* Work instructions *
Rewrite the part of the lines that opens with the line containing "Locate an element" and runs through the end of the lines, putting "screen" in place of "page" and leaving everything else unchanged. Give only those lines, without the pictures.

* Task inputs *
_____
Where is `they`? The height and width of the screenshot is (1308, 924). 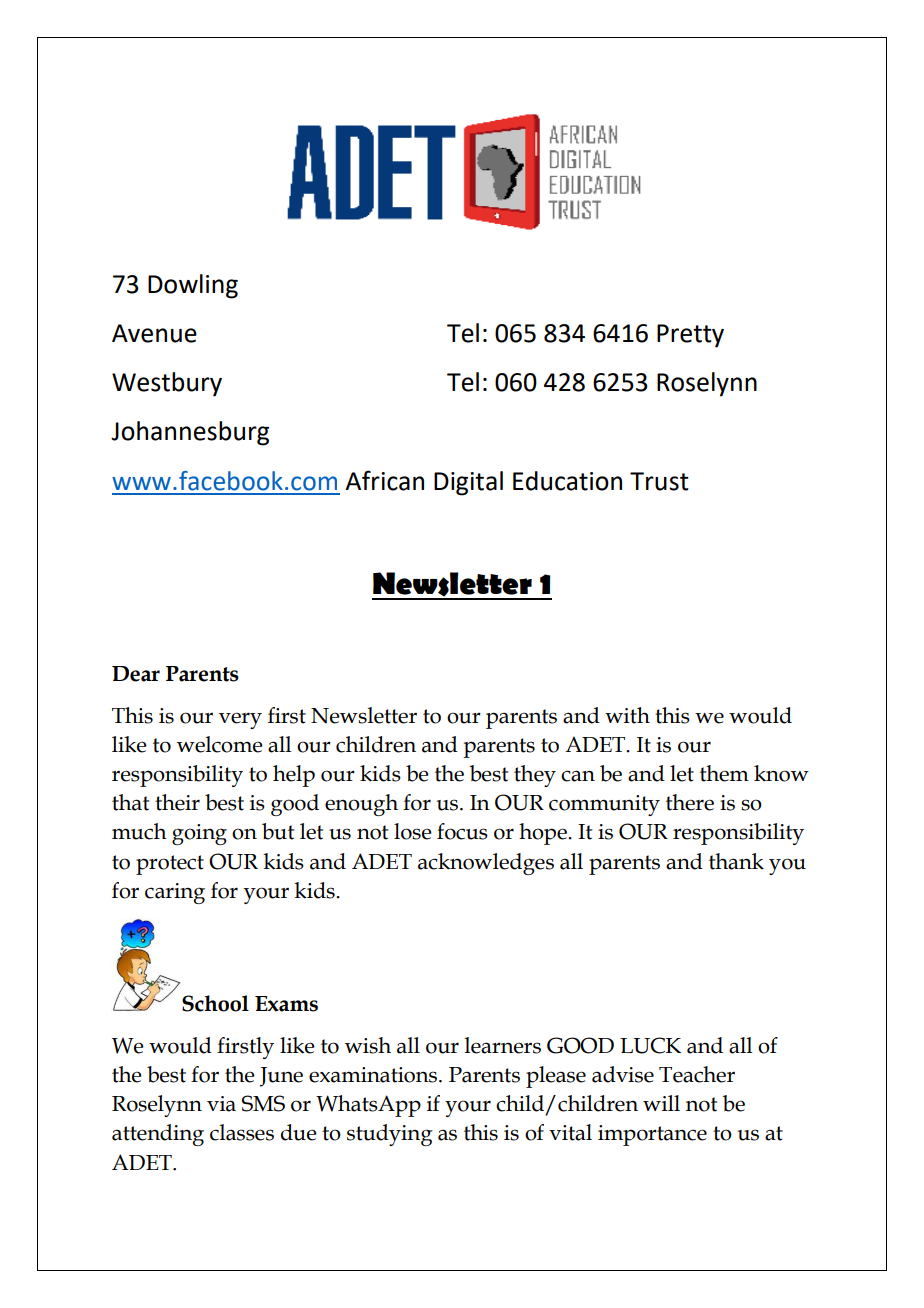
they is located at coordinates (535, 776).
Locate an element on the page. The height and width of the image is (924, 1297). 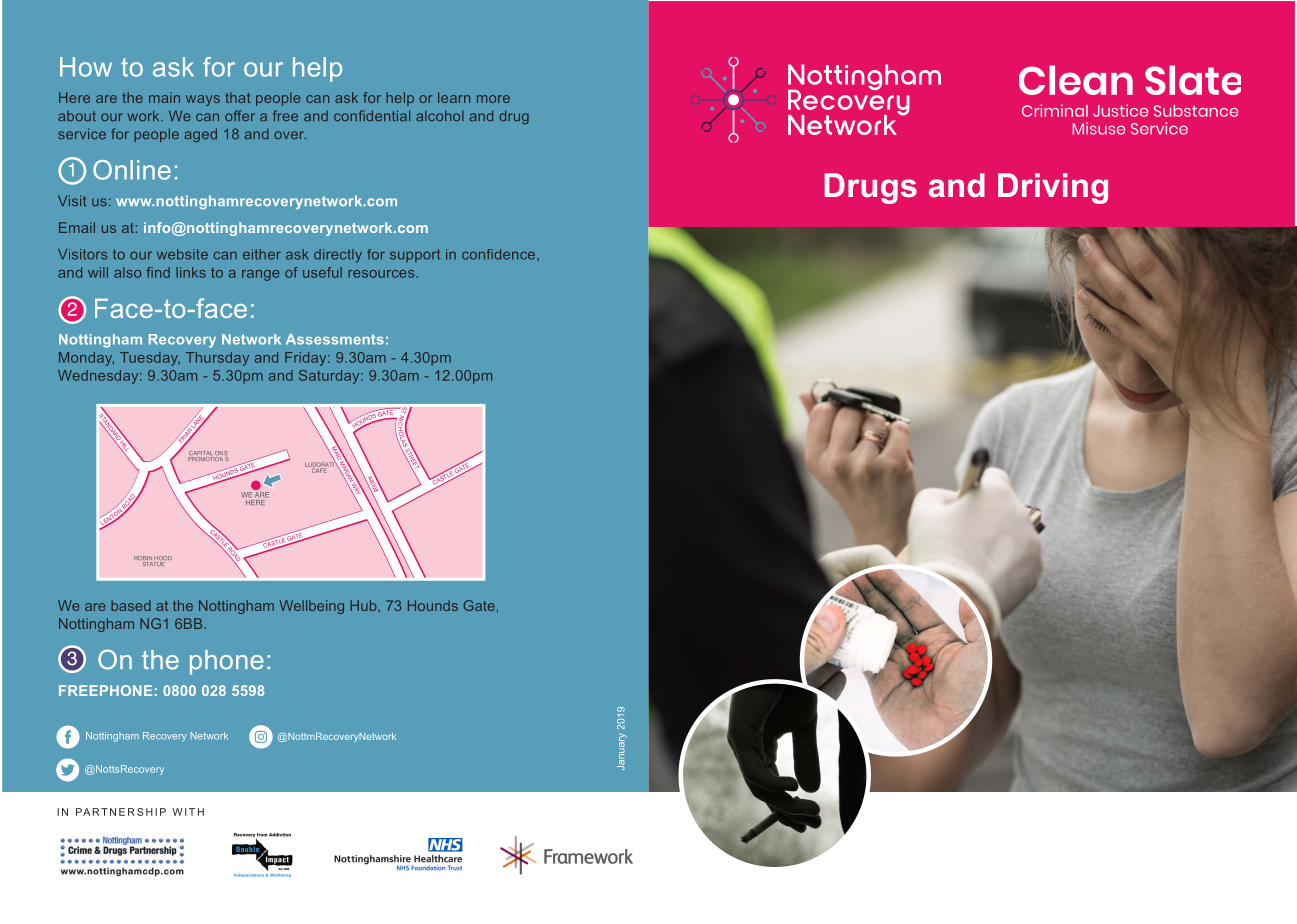
HOOD is located at coordinates (163, 559).
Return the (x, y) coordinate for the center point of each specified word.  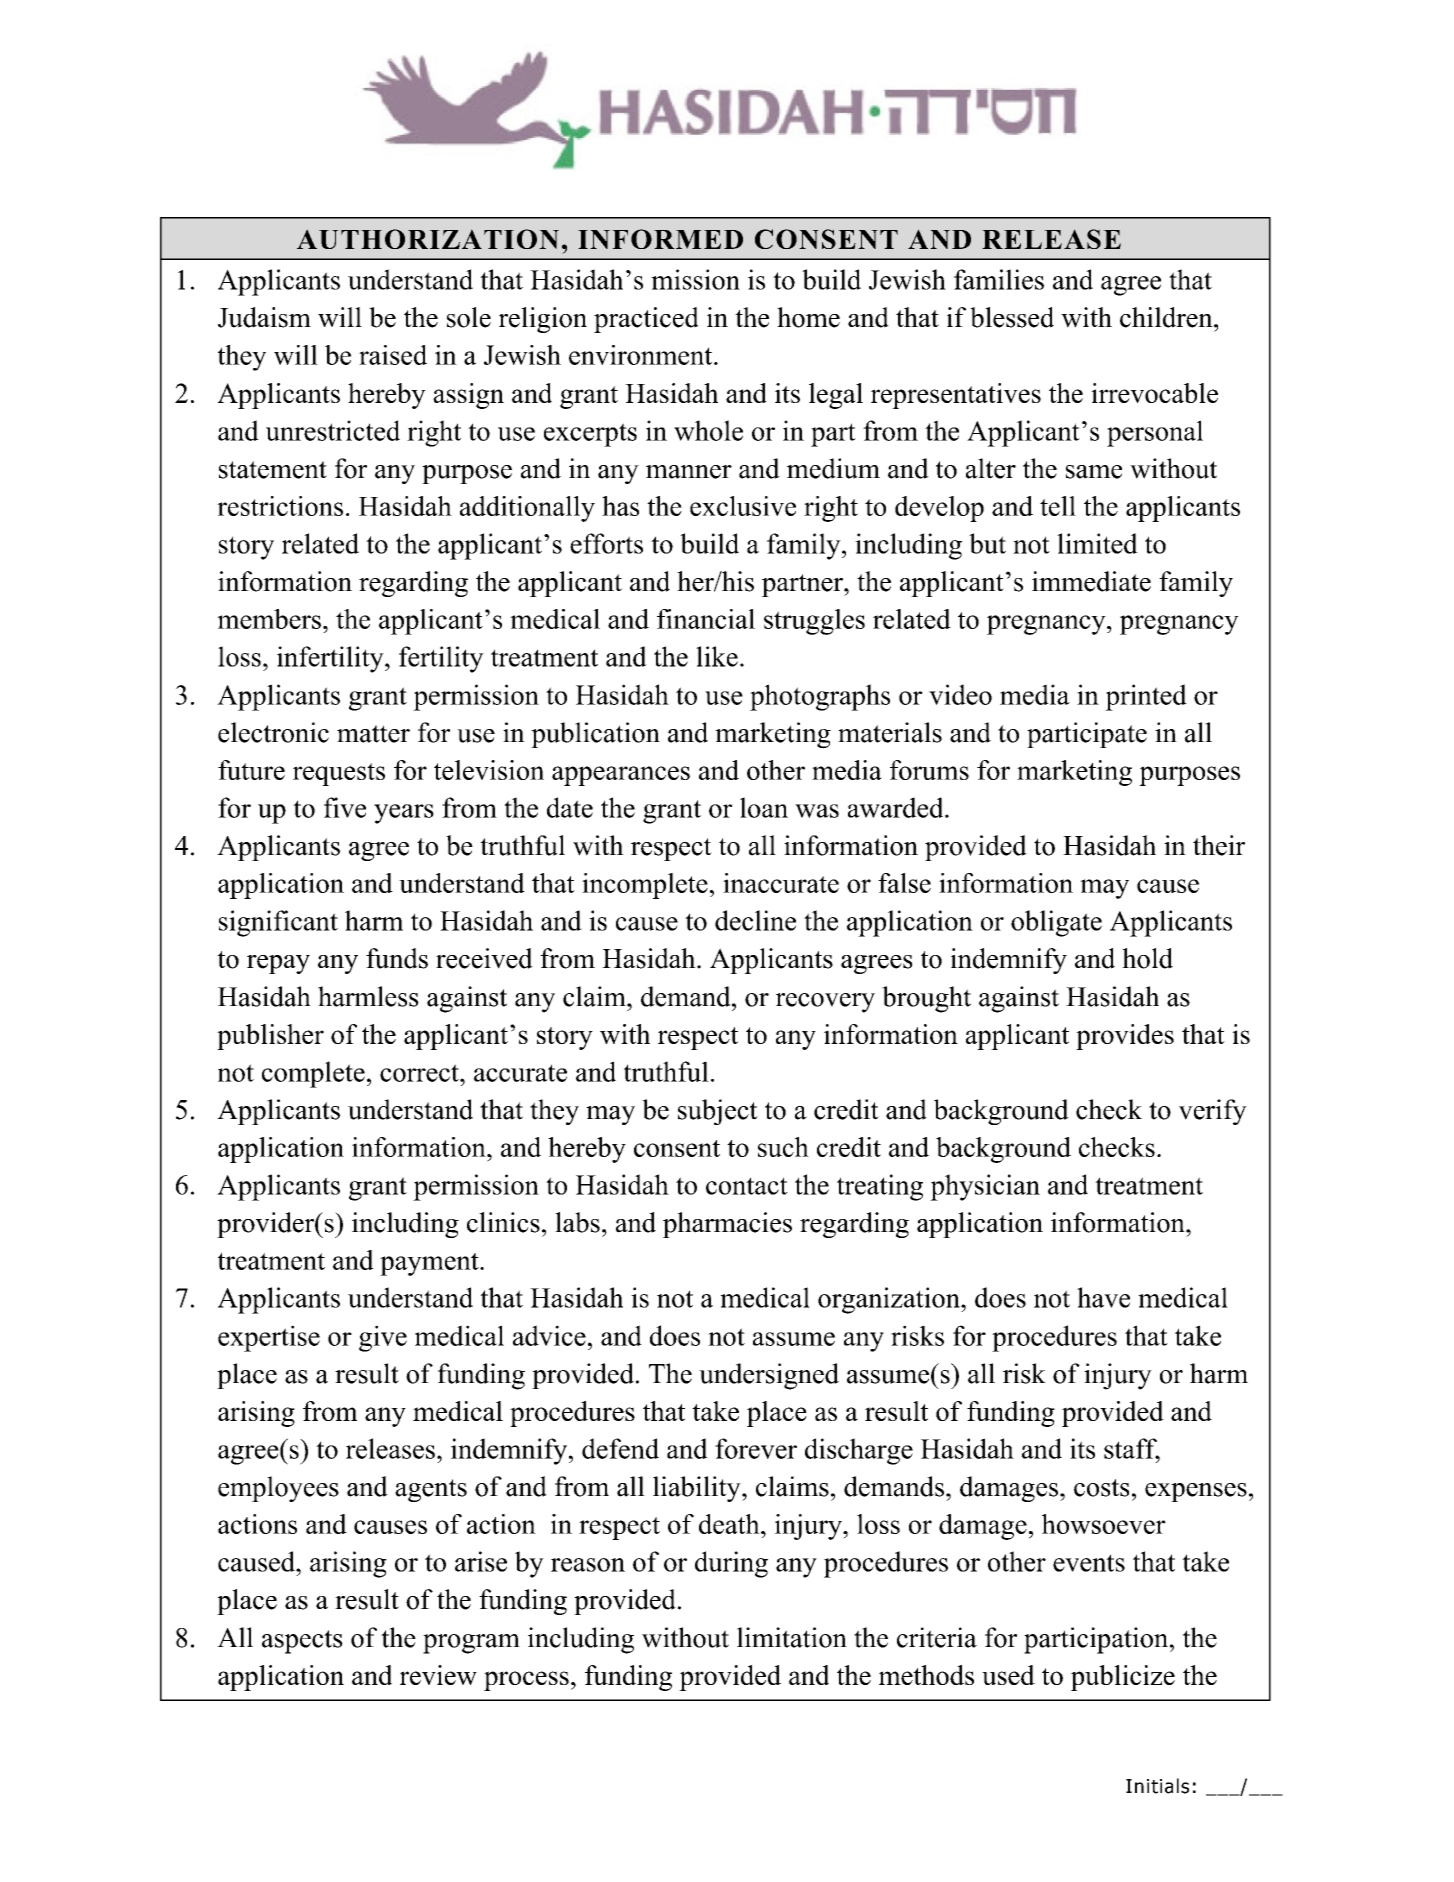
_____
* Reply *
Locate an element on the screen. The height and width of the image is (924, 1297). 
HOOD is located at coordinates (163, 559).
Return the (x, y) coordinate for the center point of each specified word.  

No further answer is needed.